BEGIN EXERCISE INPUTS

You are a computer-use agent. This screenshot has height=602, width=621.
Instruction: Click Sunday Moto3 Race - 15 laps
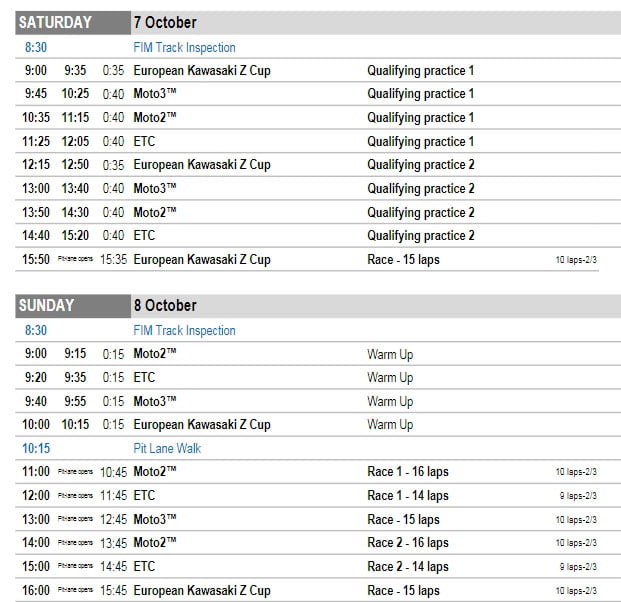point(403,519)
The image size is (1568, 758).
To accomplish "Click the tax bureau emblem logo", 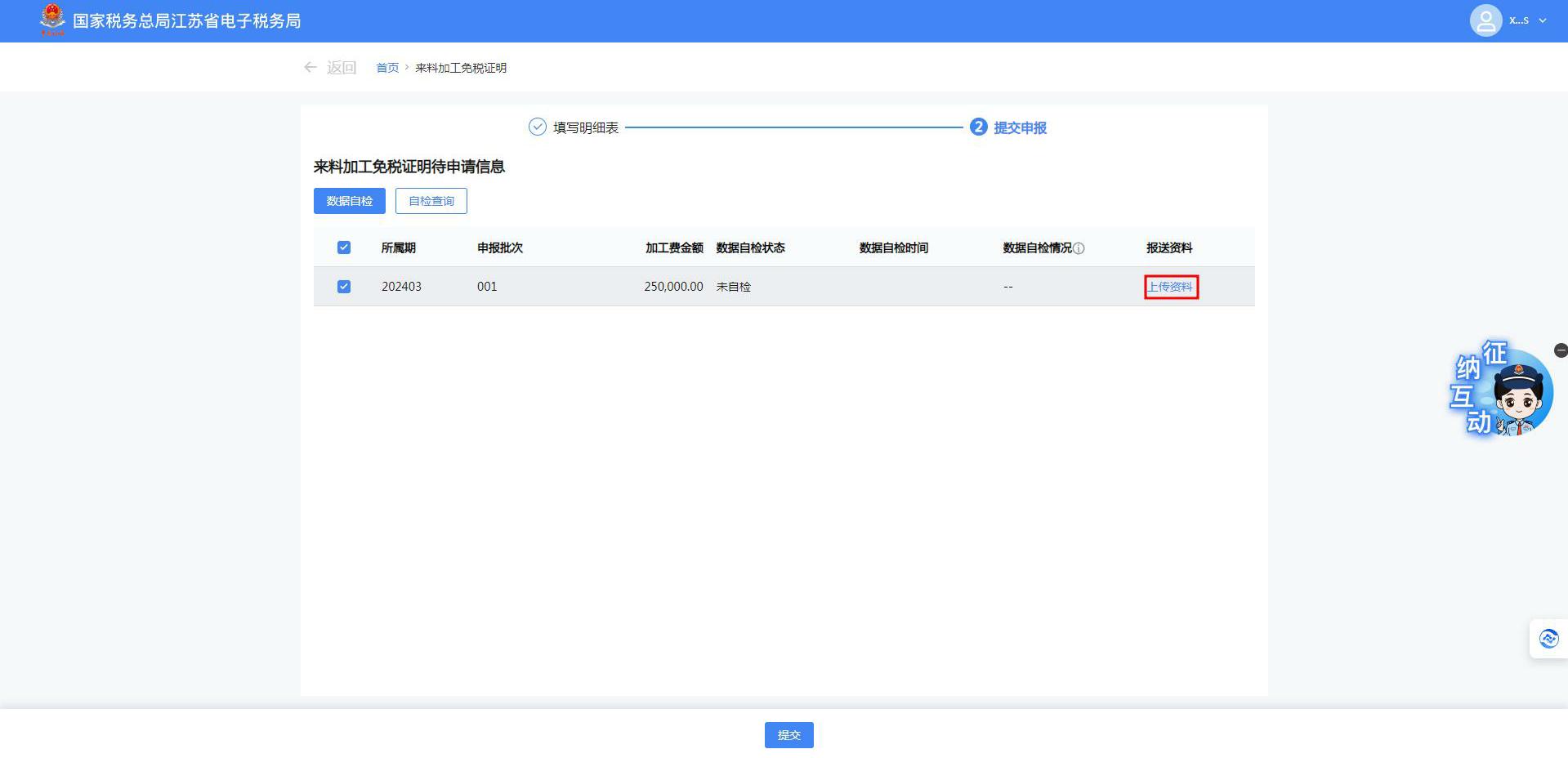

END EXERCISE INPUTS

▶ [ACTION ITEM] Give again the lines from the line that contains "The image size is (1568, 758)." through the last line of the material above, exactly and with both ends included. Omit the pictures.

▶ [ANSWER TO THE PROBLEM]
The image size is (1568, 758).
To accomplish "Click the tax bureau emblem logo", 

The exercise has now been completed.